The deal Bank of America CEO Ken Lewis and Wachovia CEO Ken Thompson put before council Monday night is far better than the one voters turned down last summer in which the city paid the full cost of the arena. Together, the two banks and Duke Energy would pay $50 million for the old coliseum on Tyvola Road and the old convention center, neither of which the city has current long-term plans for. In exchange for the second $50 million, the entities would market club seats and luxury suites as well as naming and beverage licensee rights. The revenues generated by these would likely be shared among a major tenant, the city and the corporate entities.
At a minimum, the main tenant would get ticket sale money.
But none of this means that we're looking at a done deal. Longtime arena deal leader Lynn Wheeler warned other council members it would be premature to express support for the plan until city staff analyzed the numbers.

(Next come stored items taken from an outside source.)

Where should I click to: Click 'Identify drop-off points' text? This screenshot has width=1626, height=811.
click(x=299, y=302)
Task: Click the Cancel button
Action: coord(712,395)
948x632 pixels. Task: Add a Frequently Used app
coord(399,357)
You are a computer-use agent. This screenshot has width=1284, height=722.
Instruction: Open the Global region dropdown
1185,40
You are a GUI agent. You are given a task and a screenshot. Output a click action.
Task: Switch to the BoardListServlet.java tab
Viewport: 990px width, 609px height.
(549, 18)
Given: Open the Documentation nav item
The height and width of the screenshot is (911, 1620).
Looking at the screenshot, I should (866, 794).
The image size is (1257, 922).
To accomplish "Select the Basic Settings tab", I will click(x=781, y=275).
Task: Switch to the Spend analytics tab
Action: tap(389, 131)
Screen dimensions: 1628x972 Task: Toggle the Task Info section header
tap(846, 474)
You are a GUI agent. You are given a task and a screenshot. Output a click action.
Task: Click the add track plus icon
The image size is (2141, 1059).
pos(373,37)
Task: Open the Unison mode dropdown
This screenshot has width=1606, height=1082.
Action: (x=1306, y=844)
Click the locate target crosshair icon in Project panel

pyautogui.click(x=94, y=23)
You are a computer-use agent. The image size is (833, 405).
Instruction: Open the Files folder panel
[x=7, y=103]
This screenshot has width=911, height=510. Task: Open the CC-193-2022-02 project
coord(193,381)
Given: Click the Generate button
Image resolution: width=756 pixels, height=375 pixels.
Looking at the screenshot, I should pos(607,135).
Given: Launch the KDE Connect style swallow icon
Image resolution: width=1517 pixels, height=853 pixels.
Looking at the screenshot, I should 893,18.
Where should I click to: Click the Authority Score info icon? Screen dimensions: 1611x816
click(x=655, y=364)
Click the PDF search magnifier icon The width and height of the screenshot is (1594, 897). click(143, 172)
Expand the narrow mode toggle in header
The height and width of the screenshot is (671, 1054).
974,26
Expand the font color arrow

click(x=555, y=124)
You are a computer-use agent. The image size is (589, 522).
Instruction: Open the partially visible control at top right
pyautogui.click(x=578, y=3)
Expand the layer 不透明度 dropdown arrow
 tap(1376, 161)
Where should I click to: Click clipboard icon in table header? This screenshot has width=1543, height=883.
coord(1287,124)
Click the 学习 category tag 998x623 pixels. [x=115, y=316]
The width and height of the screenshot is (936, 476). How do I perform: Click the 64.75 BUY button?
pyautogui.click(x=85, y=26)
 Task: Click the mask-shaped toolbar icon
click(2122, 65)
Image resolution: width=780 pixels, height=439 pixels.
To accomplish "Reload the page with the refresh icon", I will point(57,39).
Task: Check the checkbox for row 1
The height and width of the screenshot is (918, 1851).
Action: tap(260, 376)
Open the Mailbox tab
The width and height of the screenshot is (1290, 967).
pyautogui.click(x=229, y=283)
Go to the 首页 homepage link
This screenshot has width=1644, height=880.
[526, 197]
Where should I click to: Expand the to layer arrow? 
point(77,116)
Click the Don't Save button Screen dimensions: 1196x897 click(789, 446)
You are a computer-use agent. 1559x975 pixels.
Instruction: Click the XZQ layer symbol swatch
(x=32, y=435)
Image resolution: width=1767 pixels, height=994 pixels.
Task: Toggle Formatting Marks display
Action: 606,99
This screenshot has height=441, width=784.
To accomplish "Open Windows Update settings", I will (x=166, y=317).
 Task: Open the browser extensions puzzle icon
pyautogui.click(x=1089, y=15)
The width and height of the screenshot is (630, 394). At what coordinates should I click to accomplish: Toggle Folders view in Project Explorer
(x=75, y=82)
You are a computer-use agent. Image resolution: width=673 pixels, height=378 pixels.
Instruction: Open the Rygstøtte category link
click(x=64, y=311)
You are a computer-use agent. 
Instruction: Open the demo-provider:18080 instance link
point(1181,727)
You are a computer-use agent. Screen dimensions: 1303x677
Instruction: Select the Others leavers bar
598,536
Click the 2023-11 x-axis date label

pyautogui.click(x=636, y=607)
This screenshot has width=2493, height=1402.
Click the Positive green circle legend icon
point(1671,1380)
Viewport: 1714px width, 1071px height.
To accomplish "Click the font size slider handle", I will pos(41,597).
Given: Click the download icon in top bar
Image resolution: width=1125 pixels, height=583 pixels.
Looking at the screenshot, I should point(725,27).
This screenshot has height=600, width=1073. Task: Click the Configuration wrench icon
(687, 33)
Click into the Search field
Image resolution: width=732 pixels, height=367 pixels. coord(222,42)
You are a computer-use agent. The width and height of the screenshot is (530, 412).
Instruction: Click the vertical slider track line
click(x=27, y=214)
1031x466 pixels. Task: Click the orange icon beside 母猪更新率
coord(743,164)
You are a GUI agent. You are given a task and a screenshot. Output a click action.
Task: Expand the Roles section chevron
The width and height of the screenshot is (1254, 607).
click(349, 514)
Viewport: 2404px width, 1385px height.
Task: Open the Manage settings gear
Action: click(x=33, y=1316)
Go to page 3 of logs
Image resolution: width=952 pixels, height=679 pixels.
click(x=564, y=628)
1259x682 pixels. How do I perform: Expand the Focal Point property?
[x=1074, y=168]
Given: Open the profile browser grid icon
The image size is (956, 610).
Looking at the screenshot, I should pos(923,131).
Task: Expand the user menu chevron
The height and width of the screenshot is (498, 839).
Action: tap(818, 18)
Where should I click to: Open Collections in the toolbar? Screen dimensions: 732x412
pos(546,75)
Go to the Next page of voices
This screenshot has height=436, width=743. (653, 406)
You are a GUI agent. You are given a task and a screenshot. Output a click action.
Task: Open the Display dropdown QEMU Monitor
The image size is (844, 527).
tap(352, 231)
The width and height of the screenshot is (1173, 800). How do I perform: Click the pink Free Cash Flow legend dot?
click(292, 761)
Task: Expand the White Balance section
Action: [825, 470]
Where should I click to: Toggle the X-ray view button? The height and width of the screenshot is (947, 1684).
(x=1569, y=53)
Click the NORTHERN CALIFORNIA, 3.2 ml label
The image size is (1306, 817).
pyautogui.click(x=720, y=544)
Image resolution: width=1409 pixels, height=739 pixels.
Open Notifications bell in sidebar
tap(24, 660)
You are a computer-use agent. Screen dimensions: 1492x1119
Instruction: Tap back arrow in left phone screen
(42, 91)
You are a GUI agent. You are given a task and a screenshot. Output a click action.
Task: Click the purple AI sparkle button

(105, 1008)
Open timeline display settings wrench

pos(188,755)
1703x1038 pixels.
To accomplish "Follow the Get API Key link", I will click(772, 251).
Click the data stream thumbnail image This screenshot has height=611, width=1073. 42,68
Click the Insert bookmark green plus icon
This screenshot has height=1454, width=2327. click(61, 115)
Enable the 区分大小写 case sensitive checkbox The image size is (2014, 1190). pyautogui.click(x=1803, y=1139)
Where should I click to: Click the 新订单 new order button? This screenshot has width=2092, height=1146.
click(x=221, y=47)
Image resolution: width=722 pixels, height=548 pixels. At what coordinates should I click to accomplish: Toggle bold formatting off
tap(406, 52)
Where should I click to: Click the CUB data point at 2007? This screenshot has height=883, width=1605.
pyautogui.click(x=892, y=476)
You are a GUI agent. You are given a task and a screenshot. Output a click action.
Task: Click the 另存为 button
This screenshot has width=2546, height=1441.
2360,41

"We have the ability to come up with $80 million from the hotel-motel tax, which won't cover the cost of land, infrastructure and possibly a parking deck," said Wheeler. "That presents a funding gap of at least $40 million."
Even with a ticket tax, which might generate as much as $20 million, Wheeler isn't sure where all of the money would come from.
But Wheeler is optimistic that city staff will iron out the details by February 11, when council was told by the corporate leaders to have a plan in place.
"It is unprecedented to have the CEOs of the number 1 and number 4 bank in the country to stand before the council with a proposal like that," said Wheeler. "First Union [now Wachovia] and Bank of America are noted for their competition against each other."